(YOUR GOAL): Can you rewrite the data below with every "dropdown" changed to "select menu" and nothing else altered?

(ITEMS):
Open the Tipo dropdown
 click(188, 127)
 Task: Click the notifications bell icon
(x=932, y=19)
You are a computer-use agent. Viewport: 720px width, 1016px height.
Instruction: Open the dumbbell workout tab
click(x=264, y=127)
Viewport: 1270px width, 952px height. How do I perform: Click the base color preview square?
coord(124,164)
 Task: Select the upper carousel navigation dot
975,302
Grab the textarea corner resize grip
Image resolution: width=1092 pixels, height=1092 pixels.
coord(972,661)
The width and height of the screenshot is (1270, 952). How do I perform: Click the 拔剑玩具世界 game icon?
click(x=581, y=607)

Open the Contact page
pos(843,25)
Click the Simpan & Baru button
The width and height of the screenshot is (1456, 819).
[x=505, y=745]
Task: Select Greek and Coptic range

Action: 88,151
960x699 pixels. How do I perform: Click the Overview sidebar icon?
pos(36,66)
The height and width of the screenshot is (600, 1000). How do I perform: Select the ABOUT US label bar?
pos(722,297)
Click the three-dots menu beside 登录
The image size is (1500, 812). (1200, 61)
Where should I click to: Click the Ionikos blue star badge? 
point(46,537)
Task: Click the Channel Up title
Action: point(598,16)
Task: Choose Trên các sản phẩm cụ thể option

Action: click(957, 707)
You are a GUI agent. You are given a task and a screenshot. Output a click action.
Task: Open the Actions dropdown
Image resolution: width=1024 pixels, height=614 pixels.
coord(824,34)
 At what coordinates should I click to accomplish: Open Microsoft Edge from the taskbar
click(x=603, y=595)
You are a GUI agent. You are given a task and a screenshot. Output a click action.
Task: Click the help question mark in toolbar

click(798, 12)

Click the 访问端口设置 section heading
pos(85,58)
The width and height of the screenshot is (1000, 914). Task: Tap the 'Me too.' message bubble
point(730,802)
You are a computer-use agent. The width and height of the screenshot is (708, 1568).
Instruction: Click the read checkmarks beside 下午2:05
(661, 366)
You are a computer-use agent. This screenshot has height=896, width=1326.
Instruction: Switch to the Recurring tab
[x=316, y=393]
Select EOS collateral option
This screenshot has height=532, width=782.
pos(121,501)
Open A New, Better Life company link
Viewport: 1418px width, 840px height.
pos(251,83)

(RIGHT ANSWER):
Open the Tipo select menu
 click(188, 127)
 Task: Click the notifications bell icon
(x=932, y=19)
You are a computer-use agent. Viewport: 720px width, 1016px height.
Instruction: Open the dumbbell workout tab
click(x=264, y=127)
Viewport: 1270px width, 952px height. How do I perform: Click the base color preview square?
coord(124,164)
 Task: Select the upper carousel navigation dot
975,302
Grab the textarea corner resize grip
Image resolution: width=1092 pixels, height=1092 pixels.
coord(972,661)
The width and height of the screenshot is (1270, 952). How do I perform: Click the 拔剑玩具世界 game icon?
click(x=581, y=607)

Open the Contact page
pos(843,25)
Click the Simpan & Baru button
The width and height of the screenshot is (1456, 819).
[x=505, y=745]
Task: Select Greek and Coptic range

Action: 88,151
960x699 pixels. How do I perform: Click the Overview sidebar icon?
pos(36,66)
The height and width of the screenshot is (600, 1000). How do I perform: Select the ABOUT US label bar?
pos(722,297)
Click the three-dots menu beside 登录
The image size is (1500, 812). (1200, 61)
Where should I click to: Click the Ionikos blue star badge? 
point(46,537)
Task: Click the Channel Up title
Action: point(598,16)
Task: Choose Trên các sản phẩm cụ thể option

Action: click(957, 707)
You are a GUI agent. You are given a task and a screenshot. Output a click action.
Task: Open the Actions select menu
Image resolution: width=1024 pixels, height=614 pixels.
coord(824,34)
 At what coordinates should I click to accomplish: Open Microsoft Edge from the taskbar
click(x=603, y=595)
You are a GUI agent. You are given a task and a screenshot. Output a click action.
Task: Click the help question mark in toolbar

click(798, 12)

Click the 访问端口设置 section heading
pos(85,58)
The width and height of the screenshot is (1000, 914). Task: Tap the 'Me too.' message bubble
point(730,802)
You are a computer-use agent. The width and height of the screenshot is (708, 1568).
Instruction: Click the read checkmarks beside 下午2:05
(661, 366)
You are a computer-use agent. This screenshot has height=896, width=1326.
Instruction: Switch to the Recurring tab
[x=316, y=393]
Select EOS collateral option
This screenshot has height=532, width=782.
pos(121,501)
Open A New, Better Life company link
Viewport: 1418px width, 840px height.
pos(251,83)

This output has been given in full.